Just last week as I was walking down the sidewalk in downtown Columbia, a city employee was using  broom and dustpan to sweep up the trash in front of the YMCA.  I told him how much I enjoyed the clean curb and sidewalk and thanked him for this work….my gift to him.  He smiled broadly and wished me great day….his gift to me.

There are simple and cost effective solutions to building these soft skills in your business. Which of these are
appropriate for you?

1.  Assess your own personal skills and interpersonal skills first.  What you don’t know you don’t know can hurt you so ask someone you trust to give you candid feedback.

2.  Lead by example.  It starts at the top.

3.  Expect everyone in your business to behave respectfully, courteously, and civilly to everyone inside and outside.  No exceptions.

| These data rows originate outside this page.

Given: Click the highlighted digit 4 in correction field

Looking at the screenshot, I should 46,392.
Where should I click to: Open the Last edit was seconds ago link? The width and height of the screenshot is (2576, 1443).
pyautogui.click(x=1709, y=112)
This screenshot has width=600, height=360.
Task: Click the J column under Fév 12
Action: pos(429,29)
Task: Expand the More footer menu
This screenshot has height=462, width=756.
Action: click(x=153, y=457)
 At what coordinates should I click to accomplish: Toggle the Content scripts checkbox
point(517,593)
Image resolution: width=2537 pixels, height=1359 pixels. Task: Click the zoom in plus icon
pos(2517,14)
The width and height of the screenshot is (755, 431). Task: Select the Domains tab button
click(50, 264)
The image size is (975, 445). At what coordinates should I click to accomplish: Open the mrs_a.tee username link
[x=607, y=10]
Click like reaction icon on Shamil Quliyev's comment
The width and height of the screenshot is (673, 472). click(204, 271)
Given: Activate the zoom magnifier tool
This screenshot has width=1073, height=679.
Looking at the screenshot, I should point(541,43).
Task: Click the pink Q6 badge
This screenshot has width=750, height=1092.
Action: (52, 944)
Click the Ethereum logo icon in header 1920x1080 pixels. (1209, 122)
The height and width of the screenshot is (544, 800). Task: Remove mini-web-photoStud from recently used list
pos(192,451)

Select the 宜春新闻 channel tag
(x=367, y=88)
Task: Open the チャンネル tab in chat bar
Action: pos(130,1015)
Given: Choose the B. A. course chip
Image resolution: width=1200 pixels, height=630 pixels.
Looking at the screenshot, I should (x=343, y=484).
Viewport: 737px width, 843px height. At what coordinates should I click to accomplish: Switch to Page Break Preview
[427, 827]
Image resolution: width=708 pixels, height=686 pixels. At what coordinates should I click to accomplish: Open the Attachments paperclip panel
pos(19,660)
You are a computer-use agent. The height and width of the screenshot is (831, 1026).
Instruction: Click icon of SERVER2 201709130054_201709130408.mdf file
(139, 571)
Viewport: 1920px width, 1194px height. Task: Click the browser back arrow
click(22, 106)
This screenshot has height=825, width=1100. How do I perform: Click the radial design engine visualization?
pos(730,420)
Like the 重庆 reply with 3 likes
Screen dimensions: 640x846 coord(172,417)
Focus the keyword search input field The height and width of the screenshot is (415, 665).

4.  Provide feedback and training for your team to develop soft skills as well as technical skills.

5.  Strengthen your giving muscles.  Can you give away too much?

6.  You have an unlimited reserve of good will and giving it away does not deplete your resources.

7.  Courtesy, civility, good will, kindness, and appreciation are powerful not forceful.  They strengthen the individual and the organization.

Giving has a boomerang effect. What you give you get back.  Not only do you have an opportunity to be courteous,
civil, kind, gracious, and appreciative at no cost, you have the opportunity to receive the same and more at no cost.  Of course, the boomerang effect doesn’t differentiate–what goes out comes back.

Archbishop Desmond Tutu won a Nobel Prize for his work in South Africa against apartheid.  I met him at a conference in North Carolina in 1999.  I was stunned by his stories of the apartheid atrocities.  I was inspired by the transformation brought about by the Truth and Reconciliation Commission which used the “ubuntu” philosophy as a guiding principle.

He explains the African philosophy of “ubuntu” in an interview with Amy Goodman of Democracy Now on October 5, 2004 as “The essence of being human.  We say a person is a person through other persons.  I can’t be human in isolation.  I need you to be all you can be so that I can become me and all that I can be.”

This powerful, diminutive man with an impish sense of humor, ready laugh, and indomitable courage gave voice to a group of 600 organizations and three million people to persuade an entrenched government to abandon its policy of apartheid.  Do you have an opportunity in your business to change a mindset and behavior to help people become all they can be?

Have you packed your manners? I’d ask my children this question as they headed off to spend the night with a friend or some other event.  What can you do in your business to equip your team to succeed not only with technical skills but interpersonal skills and people skills?